Kehinde Bakare a second year health and social care student took to the streets with classmate Oluwatoyin Adejoro to spread information about HIV testing.

She said it was hard to get people to agree to take the test as they thought there was no way they could have the virus.

“Some of the people say they don’t have boyfriends or something so we have been explaining to them HIV isn’t just transferred through sex,” she added.

What is the test like?

One of the businesses to take part in the campaign was Prestige Hair and Beauty in London Road.

The finger prick test takes just a few minutes from start to finish – I went along and had the test done at Prestige.

Going in the front door it wasn’t the place you’d expect to get an HIV test.

We walked through the salon where a couple of women were getting their eyebrows and nails done.

Downstairs, a massage room was being used as the testing area with a trained professional from KwaAfrica an organisation that works to support those living with or affected by HIV and AIDS to lead “healthy and productive lives”.

First things first I had to fill in a form which included personal details like age and name as well as other information including sexual orientation and ethnicity.

Next it was straight into the test which started by a with a small prick on the finger.

As a drop of blood formed it was sucked up into a tiny pipette.

This was mixed with a little bottle of chemical then poured into a dish.

When another two liquids are added to this, one or two dots emerge in the liquid.

We waited a couple of seconds before one dot started to show in the blue liquid – indicating a HIV negative result.

And with that I was sent on my way just five minutes and a small prick on my finger and the reassurance of knowing without the anxious wait.

Why was the testing happening?

Croydon Council organised the two week event which last year saw 900 extra people get the test.

It concludes tomorrow (Saturday, December 1) which is World Aids Day and the first week coincided with National HIV Testing Week.

It is estimated there are about 2,000 people in Croydon living with HIV.

Across the UK one in every eight HIV positive people do not know that they have the virus.

This means they are not accessing the support available or the treatment to protect their health and prevent HIV being passed on to anyone else.

Fred Semugera from Croydon Public Health said: “This is the seventh year we have run this particular campaign.

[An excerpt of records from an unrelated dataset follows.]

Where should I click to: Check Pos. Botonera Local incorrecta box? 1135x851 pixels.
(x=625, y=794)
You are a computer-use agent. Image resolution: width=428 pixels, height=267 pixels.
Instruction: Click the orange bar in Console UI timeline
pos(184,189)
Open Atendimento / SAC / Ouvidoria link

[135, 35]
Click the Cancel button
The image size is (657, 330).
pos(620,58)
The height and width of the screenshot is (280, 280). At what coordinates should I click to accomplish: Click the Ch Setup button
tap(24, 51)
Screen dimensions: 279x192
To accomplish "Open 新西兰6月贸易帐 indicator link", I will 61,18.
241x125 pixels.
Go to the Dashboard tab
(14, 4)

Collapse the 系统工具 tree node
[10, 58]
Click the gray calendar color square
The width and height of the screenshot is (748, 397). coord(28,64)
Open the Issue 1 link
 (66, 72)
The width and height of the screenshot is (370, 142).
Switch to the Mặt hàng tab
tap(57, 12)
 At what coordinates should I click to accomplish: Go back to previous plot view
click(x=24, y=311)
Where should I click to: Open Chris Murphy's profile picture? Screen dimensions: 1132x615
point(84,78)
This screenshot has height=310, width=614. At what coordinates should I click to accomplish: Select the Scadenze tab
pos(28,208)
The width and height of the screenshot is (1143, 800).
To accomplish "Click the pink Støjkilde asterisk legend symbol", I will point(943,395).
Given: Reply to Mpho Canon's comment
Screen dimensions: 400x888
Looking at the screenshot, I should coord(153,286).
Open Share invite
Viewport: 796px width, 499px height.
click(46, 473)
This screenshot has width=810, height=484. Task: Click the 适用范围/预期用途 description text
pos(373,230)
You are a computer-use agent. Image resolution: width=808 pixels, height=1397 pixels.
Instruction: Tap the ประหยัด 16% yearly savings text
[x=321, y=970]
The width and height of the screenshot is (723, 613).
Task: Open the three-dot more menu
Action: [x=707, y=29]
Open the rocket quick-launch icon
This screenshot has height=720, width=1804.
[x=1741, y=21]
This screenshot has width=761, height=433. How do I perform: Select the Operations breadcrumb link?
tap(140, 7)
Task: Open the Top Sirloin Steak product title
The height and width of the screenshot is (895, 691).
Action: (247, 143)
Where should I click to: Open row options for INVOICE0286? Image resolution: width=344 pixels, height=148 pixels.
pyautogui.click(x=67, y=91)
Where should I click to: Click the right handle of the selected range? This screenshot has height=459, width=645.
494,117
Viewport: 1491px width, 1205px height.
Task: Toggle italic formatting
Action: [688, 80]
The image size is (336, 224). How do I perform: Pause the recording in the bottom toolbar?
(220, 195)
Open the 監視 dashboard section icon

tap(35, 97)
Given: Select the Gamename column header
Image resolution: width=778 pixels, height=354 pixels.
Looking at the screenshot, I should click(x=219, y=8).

“We chose strategically placed locations where we thought people would be passing by.

“People are surprised how easy it is and some people come out and hug you and say ‘you’ve saved me all the worry’.”

But he added that is sometimes isn’t as easy as just inviting people in for a test.

There is still stigma relating to HIV and Fred works to break this by addressing it alongside other health problems like diabetes and mental health.

“There are some people who find the information useful but others that are scared,” he added.

Councillor Jane Avis, cabinet member for families, health and social care said increasing the opportunity for people to get tested helps to raise awareness and reduce stigma.

She said: “I think the campaign is all the students and Fred have done a great job.

“It takes a lot for anyone to walk out into the street and say will you be HIV tested

“I am so proud of this whole thing.

“You live a perfectly normal life if it is caught early, the sooner you know the better it is for your health.”